If they, or any other church, even consider an attempt to statutorily foist their beliefs upon me, not only should the IRS immediately reconsider their 501C3 status, but it completely flies in the face of the First Amendment.
Following that impeccable logic, if you choose to you work for a religious institution, that doesn’t mean you’re forced to follow their rules. And if a religious institution chooses to run a business — for profit or not — it means they must abide by the rules that govern every other business.
If the law of the land states that employee health insurance must cover contraceptives, then that’s exactly what you have to do! You don’t have to like it, but the fact that laws exist which violate my personal principles doesn’t make me an exception nor does it render them any less valid.
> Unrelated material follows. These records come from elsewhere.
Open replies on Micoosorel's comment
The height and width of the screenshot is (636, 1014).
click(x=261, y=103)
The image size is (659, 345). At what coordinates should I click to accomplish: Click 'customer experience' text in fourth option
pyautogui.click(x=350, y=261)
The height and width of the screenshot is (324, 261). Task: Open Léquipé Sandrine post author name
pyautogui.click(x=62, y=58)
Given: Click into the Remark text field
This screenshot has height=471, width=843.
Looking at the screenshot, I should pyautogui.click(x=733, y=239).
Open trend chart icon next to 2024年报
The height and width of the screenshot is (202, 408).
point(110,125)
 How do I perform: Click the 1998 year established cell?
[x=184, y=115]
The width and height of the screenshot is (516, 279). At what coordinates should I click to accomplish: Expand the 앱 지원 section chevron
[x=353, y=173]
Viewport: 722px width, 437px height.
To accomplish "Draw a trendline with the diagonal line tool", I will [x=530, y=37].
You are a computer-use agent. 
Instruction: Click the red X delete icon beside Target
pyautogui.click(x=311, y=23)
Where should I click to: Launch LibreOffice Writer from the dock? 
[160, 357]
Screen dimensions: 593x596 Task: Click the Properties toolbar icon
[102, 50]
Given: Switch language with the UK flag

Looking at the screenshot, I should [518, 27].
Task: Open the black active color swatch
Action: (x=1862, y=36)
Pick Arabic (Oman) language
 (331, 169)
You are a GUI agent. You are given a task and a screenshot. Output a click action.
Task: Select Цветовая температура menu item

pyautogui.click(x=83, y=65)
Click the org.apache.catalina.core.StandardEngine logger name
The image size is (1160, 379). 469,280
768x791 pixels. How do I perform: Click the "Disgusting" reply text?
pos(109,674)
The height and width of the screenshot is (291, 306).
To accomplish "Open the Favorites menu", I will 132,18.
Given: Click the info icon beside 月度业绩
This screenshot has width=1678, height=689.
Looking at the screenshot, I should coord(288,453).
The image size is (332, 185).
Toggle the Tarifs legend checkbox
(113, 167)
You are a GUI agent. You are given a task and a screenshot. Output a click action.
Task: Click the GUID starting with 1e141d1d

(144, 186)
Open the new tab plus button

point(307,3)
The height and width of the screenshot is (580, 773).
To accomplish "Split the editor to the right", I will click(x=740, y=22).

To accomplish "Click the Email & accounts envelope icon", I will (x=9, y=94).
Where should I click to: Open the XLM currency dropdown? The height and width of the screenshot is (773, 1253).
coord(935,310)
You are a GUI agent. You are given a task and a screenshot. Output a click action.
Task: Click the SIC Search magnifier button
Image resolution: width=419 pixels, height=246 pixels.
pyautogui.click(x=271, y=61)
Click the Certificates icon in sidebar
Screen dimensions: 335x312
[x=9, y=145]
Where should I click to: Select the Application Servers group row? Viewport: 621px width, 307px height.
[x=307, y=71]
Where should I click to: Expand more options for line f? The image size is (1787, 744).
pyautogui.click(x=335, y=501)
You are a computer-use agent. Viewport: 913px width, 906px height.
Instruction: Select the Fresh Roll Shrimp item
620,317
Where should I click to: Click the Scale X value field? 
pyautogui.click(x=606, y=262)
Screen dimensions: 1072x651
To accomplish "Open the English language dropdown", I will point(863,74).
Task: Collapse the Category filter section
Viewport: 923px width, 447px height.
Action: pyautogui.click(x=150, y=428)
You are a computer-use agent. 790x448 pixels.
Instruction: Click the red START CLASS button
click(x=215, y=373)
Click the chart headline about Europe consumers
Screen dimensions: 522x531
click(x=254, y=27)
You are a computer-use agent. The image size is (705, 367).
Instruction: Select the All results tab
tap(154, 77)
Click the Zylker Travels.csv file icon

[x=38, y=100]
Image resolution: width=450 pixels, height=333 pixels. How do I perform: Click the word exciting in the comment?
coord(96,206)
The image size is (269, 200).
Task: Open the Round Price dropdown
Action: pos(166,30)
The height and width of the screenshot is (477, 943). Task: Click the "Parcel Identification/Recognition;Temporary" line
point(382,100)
What if my religion demands the dismissal of red, eight-sided signs? It doesn’t matter that your staff can work elsewhere — our Constitution isn’t optional.
Now, before you accuse me of heresy (I was raised Catholic), please consider the big picture first, because that portrait contains a subtle irony that most folks choose to ignore.
What if, because they condemn alcohol consumption, a Muslim-owned business insisted on insurance riders that cut out any alcohol-related illnesses? The ensuing uproar would be so intense we’d probably forget about our current lack of Twinkies.
Or what if I came up with a wacky religion (the Scientologists did it!) that declares that blond women are the demon’s spawn and, thus, my business will pay them half of what every other employee makes.
After the EEOC and NOW were finished with me, there’d be nothing left. And don’t laugh, that’s exactly what Mormons said about African-Americans until they got religion!
But here’s the most massive irony (there’s that word again!) of ‘em all. While their legislature relentlessly tries to turn high school science class into a Bible study, in May, the state of Kansas passed a law forbidding any judge from considering Sharia law in their rulings!
Not only does that abject absurdity expose those legislators for the hypocrites they really are, but the First Amendment already covers it. Though religious canon and secular law often intersect, it’s merely coincidental.
I don’t need the Catholic Church to tell me murder ain’t a good thing.
By the very bedrock this country was founded upon, and within the bounds of non-persecution reason, the state will always trumps religion because that’s exactly the way it’s supposed to be. If you choose to run a businesses — and a church is a business — then you have to abide by the Affordable Care Act and cover contraceptives.
End of story.
Because if you don’t, then I wouldn’t be crossing Third Street anytime I’m driving down it, because Wardism clearly maintains that traffic laws are the work of devil.
So when I see your Randall Road bumper sticker calling for the protection of religious liberty, not only will I proclaim your right to display it, but I will be more than happy to give you a hearty thumbs up. That self-evident truth means that, like those Puritans before me, I have been liberated from your religious beliefs without exception.